From: Amos Jeffries <squid3_at_treenet.co.nz>
Date: Fri, 17 Feb 2012 23:51:34 +1300

On 17/02/2012 10:57 p.m., Matus UHLAR - fantomas wrote:
>> On 17/02/2012 6:10 p.m., Roman Gelfand wrote:
>>> Consider the following configuration...
>>>
>>> acl host1 dst host1.dom.com
>
> On 17.02.12 19:26, Amos Jeffries wrote:
>> "dst" is not a good idea. Any phisher attacker who wants to make
>> their website resolve to your servers internal IP can do so and
>> connect through this proxy to it.
>
> but the phishing site must still run on the destination site, am I right?

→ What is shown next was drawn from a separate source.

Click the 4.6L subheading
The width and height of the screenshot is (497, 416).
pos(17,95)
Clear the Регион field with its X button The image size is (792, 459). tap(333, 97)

Maybe. That is the problem. This allows 99% of the page resources to be
genuine, including Captcha etc. It is merely difficult to run elsewhere,
not impossible.

It can only be closed with a name-based check somewhere. dstdomain in
Squid, or with some equivalent in the origin only accepting its
particular domains. Less network bandwidth is wasted doing it in Squid,
and better reporting about what is being rejected up front.

>
>> "dstdomain" is the recomended ACL type. That way the domain is
>> accepted or denied. The client can only reach Squid by resolving the
>> domain IP as this Squid box, so no security worries there. It also
>> lets you scale out the backend with any number of servers or peers,
>> and swap them about without involving DNS alterations (think TTL lag
>> on every change).
>
> By using dstdomain you can allow (reverse) proxying to one website (or
> more within the same domain). By using dst you can (reverze) proxy
> more sites on the same host/network.
>
> I think that using "dst" here is not the issue if we are talking about
> reverse proxy.
> Is there any situation I have missed?

Neither of the two is more or less limited in the domains they can
handle. Just a matter of whether you manage the list in squid's
config+DNS or just DNS. And whether you are rejecting false domains at
the orgin or at the system gateway. It can be easily scripted so not
that much of an issue up to large amounts of domains.

Noting that it is only recommended as good practice. Not a strict rule.